No Safeguards Against False Cases or Legal Blackmail
India’s labour ecosystem is based on an outdated assumption—that employers are always powerful and employees are always helpless. In a country dominated by MSMEs, this assumption is deeply flawed.
There are no serious penalties for filing false labour complaints, no deterrents against legal extortion, no accountability for malicious litigation, and no compensation for employers wrongly accused. The labour machinery moves fast against businesses—but painfully slow when entrepreneurs seek justice.
This creates a dangerous ecosystem where legal threat becomes a profitable weapon, not a shield of fairness.
New Labour Codes Increase Costs Without Reducing Risk
The new Labour Codes expand social security, restructure wage definitions, formalize fixed-term employment, and introduce gig-worker protections. Many of these goals are socially progressive. But for small businesses, the outcome is different:
Higher statutory contributions, reduced salary structuring flexibility, expanded compliance, and persistent litigation risk together create a scenario where the cost of being compliant rises—but the risk of litigation does not fall.
While the government raised the layoff permission threshold to 299 workers, this change bypasses micro and small entrepreneurs entirely. Those employing 5–30 people remain the most exposed and the least protected.
Entrepreneurs Are Left Alone in Legal Warfare
When workers approach the system, they receive access to labour commissioners, legal officers, unions, and government support. When small business owners face abuse, there is no MSME labour ombudsman, no fast-track employer grievance system, no subsidized legal defense, and no institutional shield.
The fight becomes financially and emotionally crushing. Many entrepreneurs quietly shut shop—not because their business failed, but because the legal burden became unbearable.

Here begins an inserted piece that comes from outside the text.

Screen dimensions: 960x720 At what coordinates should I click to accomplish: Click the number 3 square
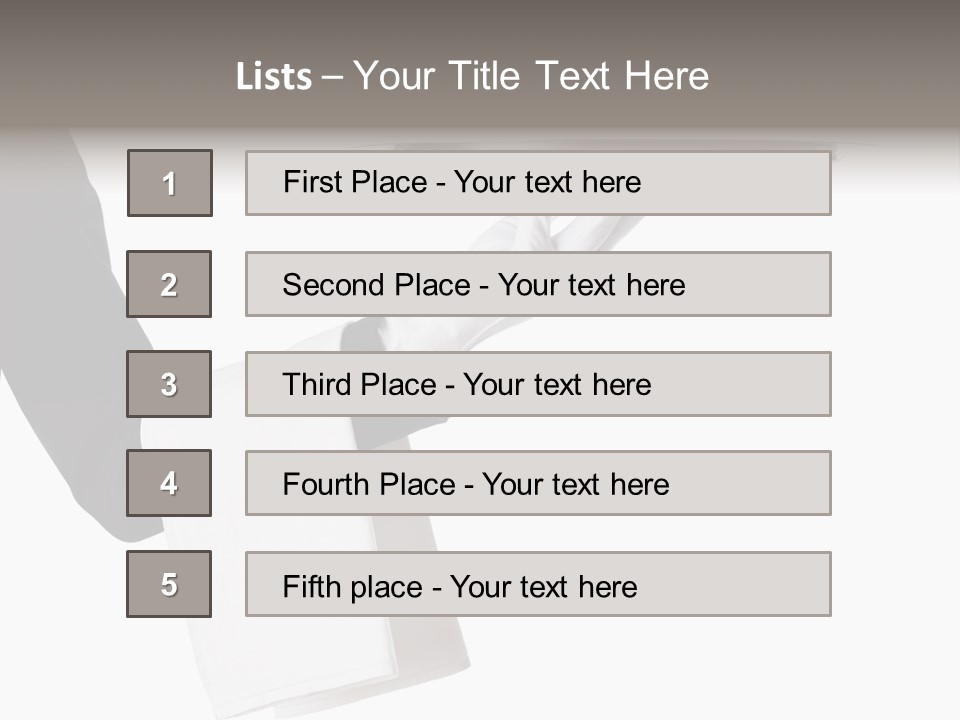click(169, 384)
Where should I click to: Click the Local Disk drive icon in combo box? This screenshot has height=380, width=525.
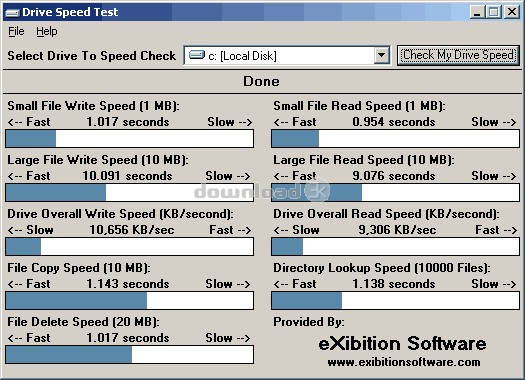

The Silent Job Destruction Economy
This imbalance directly leads to:
fear-driven hiring, preference for informal labour, stagnation at 5–10 employees, reduced payroll jobs, and decreased willingness to scale. Ironically, laws meant to protect jobs end up limiting job creation itself.

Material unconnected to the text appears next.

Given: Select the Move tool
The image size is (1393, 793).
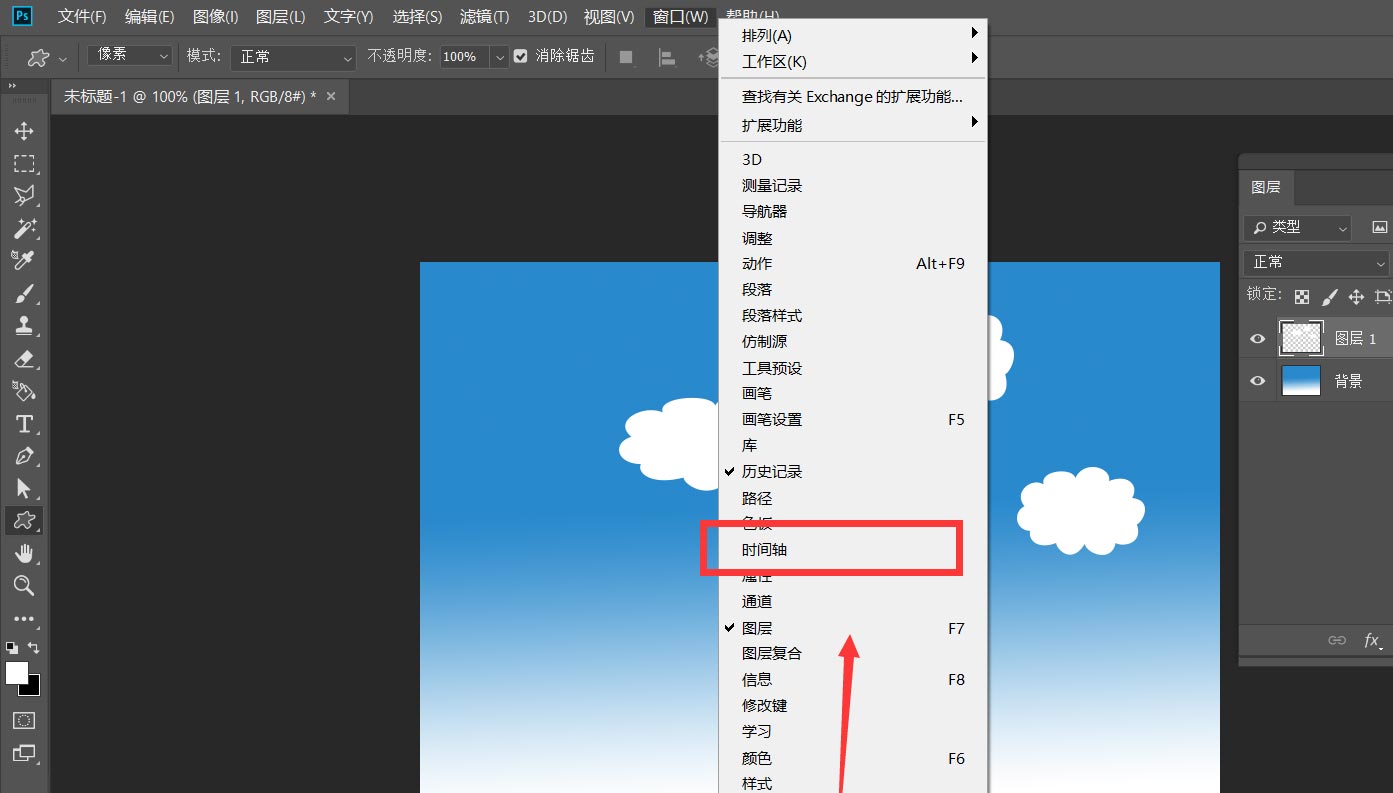Looking at the screenshot, I should [25, 130].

The Way Forward: Balance, Not Bias
India does not suffer from a lack of entrepreneurial energy—it suffers from legal fear. If India truly wants to become a global manufacturing base, startup hub, and employment engine, labour reform must now enter its second phase—balancing employee protection with entrepreneur survival.
This requires:
fast-track labour courts, mandatory arbitration before litigation, penalties for false cases, MSME legal aid, and employer grievance protection mechanisms.
Worker dignity and entrepreneur survival must grow together. One cannot rise by crushing the other.
Karnvir Mundrey is founder of Atharva Lifesciences Consulting Pvt. Ltd. and Atharva Marcom.